La Corte di Giustizia dell’Unione Europea si è definitivamente pronunciata, il 13 maggio scorso, in tema di diritto all’oblio su Google, nell’ambito della causa vertente tra Google Spain e Google Inc., da una parte, e Agencia Española de Protección de Datos (AEPD) e Mario Costeja González, dall’altra.

Nello specifico, detta Agenzia di protezione dei dati aveva accolto la denuncia depositata dal sig. Costeja González contro Google Spain e Google Inc., ordinando a quest’ultima di adottare le misure necessarie per rimuovere dai propri indici alcuni dati personali riguardanti tale interessato e impedirne il futuro accesso.

La Corte di Giustizia è stata interpellata, in particolare, su più questioni pregiudiziali relative alla Direttiva 95/46 UE.

Innanzitutto, per quanto concerne l’ambito territoriale di applicazione della direttiva:

  • se si debba ritenere esistente uno “stabilimento” ai sensi dell’articolo 4, paragrafo 1, lettera a), della direttiva in caso di sussistenza di una o più delle seguenti circostanze:

(i) l’impresa che gestisce il motore di ricerca apre, in uno Stato membro, una succursale o una filiale destinata alla promozione e alla vendita degli spazi pubblicitari proposti dal motore di ricerca;

(ii) la società madre designa una filiale situata in tale Stato membro come sua rappresentante e responsabile del trattamento di due specifici archivi contenenti i dati dei clienti che hanno stipulato contratti con detta società per la fornitura di servizi pubblicitari;

(iii) la succursale o la filiale stabilita in uno Stato membro trasmette alla società madre, avente sede al di fuori dell’Unione europea, i reclami e le ingiunzioni che le vengono presentati tanto dalle persone interessate quanto dalle autorità competenti relativi al rispetto del diritto alla protezione dei dati, anche laddove tale collaborazione abbia carattere volontario.

  • se l’articolo 4, paragrafo 1, lettera c), della direttiva debba essere interpretato nel senso che si configura un “ricorso a strumenti situati nel territorio di detto Stato membro” ogni qual volta un motore di ricerca:

(i) utilizzi dei “web spiders” o dei crawler per localizzare e indicizzare le informazioni contenute in pagine web alloggiate su server situati in tale Stato membro;

(ii) utilizzi un nome di dominio proprio di uno Stato membro e indirizzi le ricerche e i risultati in funzione della lingua di tale Stato membro.

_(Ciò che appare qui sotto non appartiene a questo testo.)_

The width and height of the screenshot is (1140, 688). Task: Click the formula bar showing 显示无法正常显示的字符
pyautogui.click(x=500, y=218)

  • se possa considerarsi come un ricorso a strumenti, ai sensi dell’articolo 4, paragrafo 1, lettera c), della direttiva, la memorizzazione temporanea delle informazioni indicizzate dai motori di ricerca su Internet e, in caso di risposta affermativa, se si possa ritenere soddisfatto il criterio di collegamento quando l’impresa si rifiuti di rivelare il luogo in cui archivia detti indici, adducendo ragioni di concorrenza.
  • se, alla luce dell’articolo 8 della Carta dei diritti fondamentali dell’Unione Europea, la direttiva debba essere applicata nello Stato membro nel quale si trova il centro di gravità del conflitto e nel quale è possibile ottenere una tutela più efficace dei diritti dei cittadini dell’Unione.

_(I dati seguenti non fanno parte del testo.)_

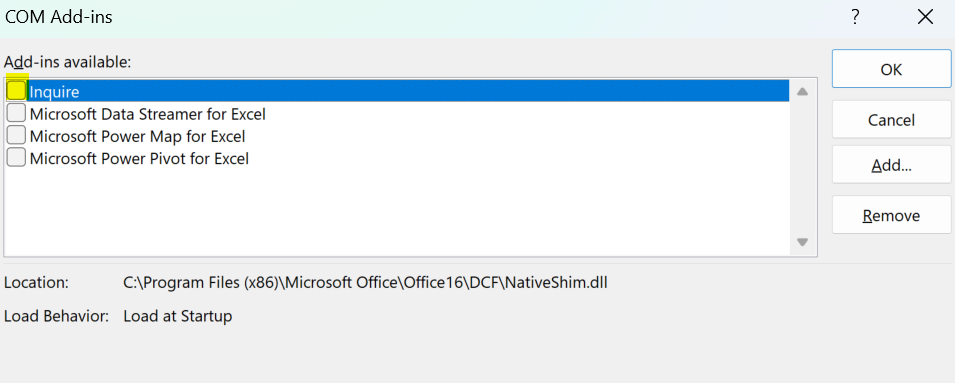Enable the Inquire add-in checkbox
The image size is (955, 383).
click(16, 91)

Per quanto concerne l’attività dei motori di ricerca, quali fornitori di contenuti ai sensi della direttiva:

  • riguardo all’attività di Google di localizzazione, di indicizzazione automatica, memorizzazione temporanea messa a disposizione degli utenti di Internet secondo un determinato ordine di preferenza localizzazione delle informazioni pubblicate o messe in rete da terzi, qualora tali informazioni contengano dati personali di terzi:

(i) se tale attività debba considerarsi rientrante nella nozione di “trattamento di dati” ai sensi dell’articolo 2, lettera b), della direttiva;

(ii) in caso di risposta affermativa, se l’articolo 2, lettera d), della direttiva debba essere interpretato nel senso che la società che gestisce il motore di ricerca sia qualificabile come “responsabile del trattamento” dei dati personali contenuti nelle pagine web indicizzate;

(iii) in caso di risposta affermativa, se l’Agenzia di protezione dei dati, al fine di tutelare i diritti enunciati agli articoli 12, lettera b), e 14, primo comma, lettera a), della direttiva 95/46 UE, possa ordinare direttamente al gestore di rimuovere dai propri indici un’informazione pubblicata da terzi, senza rivolgersi previamente o simultaneamente al titolare della pagina web in cui è inserita tale informazione;

(iv) in caso di risposta affermativa, se i motori di ricerca siano sollevati dall’obbligo di rispettare i diritti di cui sopra qualora l’informazione contenente i dati personali sia stata lecitamente pubblicata da terzi e rimanga sulla pagina web di origine.

Per quanto concerne la portata del diritto di cancellazione e/o opposizione al trattamento di dati, in relazione al diritto all’oblio:

  • Se si debba ritenere che i diritti di cancellazione e congelamento dei dati, disciplinati dall’articolo 12, lettera b), e il diritto di opposizione al loro trattamento, regolato dall’articolo 14, primo comma, lettera a), della direttiva 95/46, implichino che l’interessato possa rivolgersi ai motori di ricerca per impedire l’indicizzazione delle informazioni riguardanti la sua persona pubblicate su pagine web di terzi, pretendendo che tali informazioni non siano conosciute dagli utenti di Internet laddove ritenga che la loro divulgazione possa arrecargli pregiudizio o desideri che tali informazioni siano dimenticate, anche quando si tratti di informazioni pubblicate da terzi lecitamente.      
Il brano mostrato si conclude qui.